**Information shown**

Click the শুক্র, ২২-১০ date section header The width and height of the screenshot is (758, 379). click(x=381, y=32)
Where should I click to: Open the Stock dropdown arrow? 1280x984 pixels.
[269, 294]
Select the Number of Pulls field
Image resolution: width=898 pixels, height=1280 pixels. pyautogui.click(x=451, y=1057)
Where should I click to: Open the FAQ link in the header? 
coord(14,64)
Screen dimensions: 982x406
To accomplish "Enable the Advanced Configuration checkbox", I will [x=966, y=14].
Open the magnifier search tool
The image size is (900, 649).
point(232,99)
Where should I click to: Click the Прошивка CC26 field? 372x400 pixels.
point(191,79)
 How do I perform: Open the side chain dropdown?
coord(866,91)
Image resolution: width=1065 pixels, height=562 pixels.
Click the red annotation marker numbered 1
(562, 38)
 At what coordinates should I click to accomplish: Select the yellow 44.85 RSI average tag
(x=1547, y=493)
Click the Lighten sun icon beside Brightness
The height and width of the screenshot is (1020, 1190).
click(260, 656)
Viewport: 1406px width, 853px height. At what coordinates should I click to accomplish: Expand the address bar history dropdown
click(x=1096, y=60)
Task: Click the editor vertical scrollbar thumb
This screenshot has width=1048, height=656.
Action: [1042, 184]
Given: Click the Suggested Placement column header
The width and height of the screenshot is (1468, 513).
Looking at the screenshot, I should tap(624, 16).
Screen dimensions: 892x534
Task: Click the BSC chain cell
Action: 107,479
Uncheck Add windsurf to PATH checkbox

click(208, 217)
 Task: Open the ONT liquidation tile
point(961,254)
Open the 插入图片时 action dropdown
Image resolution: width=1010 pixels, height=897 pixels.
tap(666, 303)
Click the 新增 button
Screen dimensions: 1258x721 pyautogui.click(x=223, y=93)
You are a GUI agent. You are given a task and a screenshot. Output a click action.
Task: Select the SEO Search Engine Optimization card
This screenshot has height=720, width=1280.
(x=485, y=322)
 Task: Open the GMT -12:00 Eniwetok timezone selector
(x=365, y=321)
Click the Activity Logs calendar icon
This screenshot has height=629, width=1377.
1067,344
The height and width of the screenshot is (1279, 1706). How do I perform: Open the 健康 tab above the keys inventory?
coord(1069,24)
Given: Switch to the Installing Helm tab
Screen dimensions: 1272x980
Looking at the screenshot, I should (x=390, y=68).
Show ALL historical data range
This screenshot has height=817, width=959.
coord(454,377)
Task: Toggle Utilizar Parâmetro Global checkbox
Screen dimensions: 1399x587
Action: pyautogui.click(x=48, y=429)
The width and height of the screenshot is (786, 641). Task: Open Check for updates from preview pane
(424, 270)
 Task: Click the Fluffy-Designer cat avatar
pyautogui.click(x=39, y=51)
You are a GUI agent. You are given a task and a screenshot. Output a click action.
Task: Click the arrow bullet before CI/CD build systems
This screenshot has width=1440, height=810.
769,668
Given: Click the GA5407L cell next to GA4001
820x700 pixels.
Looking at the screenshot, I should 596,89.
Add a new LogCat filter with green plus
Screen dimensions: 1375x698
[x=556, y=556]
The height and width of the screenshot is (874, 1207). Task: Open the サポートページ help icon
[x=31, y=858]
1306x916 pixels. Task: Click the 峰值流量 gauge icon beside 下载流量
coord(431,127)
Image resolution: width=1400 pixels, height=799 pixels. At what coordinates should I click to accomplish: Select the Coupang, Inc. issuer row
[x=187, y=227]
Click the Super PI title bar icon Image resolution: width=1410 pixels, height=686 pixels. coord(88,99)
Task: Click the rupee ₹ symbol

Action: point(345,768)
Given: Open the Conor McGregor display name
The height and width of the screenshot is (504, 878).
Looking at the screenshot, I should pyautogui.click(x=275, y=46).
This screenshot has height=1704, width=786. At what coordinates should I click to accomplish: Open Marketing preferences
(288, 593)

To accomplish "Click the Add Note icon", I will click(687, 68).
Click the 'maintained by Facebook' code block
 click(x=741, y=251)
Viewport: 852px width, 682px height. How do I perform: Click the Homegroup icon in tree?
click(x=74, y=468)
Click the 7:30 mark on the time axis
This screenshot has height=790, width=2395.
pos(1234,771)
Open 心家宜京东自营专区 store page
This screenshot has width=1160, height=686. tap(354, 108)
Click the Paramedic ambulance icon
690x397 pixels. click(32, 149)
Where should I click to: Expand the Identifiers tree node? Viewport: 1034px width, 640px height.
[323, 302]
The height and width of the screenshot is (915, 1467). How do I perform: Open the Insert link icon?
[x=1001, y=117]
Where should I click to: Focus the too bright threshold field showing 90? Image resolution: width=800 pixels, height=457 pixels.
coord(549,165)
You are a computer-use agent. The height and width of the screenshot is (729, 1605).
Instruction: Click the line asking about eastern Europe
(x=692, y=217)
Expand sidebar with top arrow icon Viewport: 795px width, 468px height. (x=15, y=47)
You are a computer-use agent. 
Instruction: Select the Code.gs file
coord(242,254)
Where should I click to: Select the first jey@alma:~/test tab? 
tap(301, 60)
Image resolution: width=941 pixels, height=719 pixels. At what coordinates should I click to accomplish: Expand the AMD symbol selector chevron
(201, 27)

**Work item**
Within the material above, find every line containing the word "computer" and copy it.

**Reply**
You are a computer-use agent. The height and width of the screenshot is (729, 1605).
You are a computer-use agent. 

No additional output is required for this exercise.